Your objective →
Set down the line that has "This screenshot has width=1070, height=630." and each line beneath it, through the last line of the entries, exactly and with no others.

Extracted entries →
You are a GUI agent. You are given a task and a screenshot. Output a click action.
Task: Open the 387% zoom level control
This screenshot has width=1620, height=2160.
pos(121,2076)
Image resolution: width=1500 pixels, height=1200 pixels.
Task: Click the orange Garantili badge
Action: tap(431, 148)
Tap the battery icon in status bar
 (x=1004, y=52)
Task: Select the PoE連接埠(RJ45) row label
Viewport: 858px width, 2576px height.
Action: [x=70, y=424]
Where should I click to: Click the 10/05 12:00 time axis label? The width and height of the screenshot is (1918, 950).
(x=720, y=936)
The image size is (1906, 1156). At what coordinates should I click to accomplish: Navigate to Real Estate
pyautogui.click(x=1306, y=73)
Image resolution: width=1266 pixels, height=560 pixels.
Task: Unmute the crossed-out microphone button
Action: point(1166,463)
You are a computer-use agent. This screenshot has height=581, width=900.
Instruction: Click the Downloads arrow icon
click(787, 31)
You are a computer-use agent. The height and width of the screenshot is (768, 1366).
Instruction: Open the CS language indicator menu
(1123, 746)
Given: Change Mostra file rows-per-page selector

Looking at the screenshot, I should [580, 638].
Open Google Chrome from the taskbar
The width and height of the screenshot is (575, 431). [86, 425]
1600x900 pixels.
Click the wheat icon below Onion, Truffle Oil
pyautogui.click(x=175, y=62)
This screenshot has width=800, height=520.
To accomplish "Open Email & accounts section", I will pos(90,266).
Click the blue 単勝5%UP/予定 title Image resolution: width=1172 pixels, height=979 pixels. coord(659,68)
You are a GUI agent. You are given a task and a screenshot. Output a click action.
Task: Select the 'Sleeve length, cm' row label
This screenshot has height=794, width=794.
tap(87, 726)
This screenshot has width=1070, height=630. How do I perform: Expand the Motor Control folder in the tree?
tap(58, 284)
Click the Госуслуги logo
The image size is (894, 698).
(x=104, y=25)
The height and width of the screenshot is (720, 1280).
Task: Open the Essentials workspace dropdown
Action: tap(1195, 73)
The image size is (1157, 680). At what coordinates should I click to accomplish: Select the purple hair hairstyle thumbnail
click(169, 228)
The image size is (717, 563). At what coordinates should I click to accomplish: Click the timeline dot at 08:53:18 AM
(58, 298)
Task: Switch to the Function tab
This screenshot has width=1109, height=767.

Task answer →
This screenshot has width=1070, height=630. How do I perform: Expand the Motor Control folder in the tree?
tap(58, 284)
Click the Госуслуги logo
The image size is (894, 698).
(x=104, y=25)
The height and width of the screenshot is (720, 1280).
Task: Open the Essentials workspace dropdown
Action: tap(1195, 73)
The image size is (1157, 680). At what coordinates should I click to accomplish: Select the purple hair hairstyle thumbnail
click(169, 228)
The image size is (717, 563). At what coordinates should I click to accomplish: Click the timeline dot at 08:53:18 AM
(58, 298)
Task: Switch to the Function tab
This screenshot has width=1109, height=767.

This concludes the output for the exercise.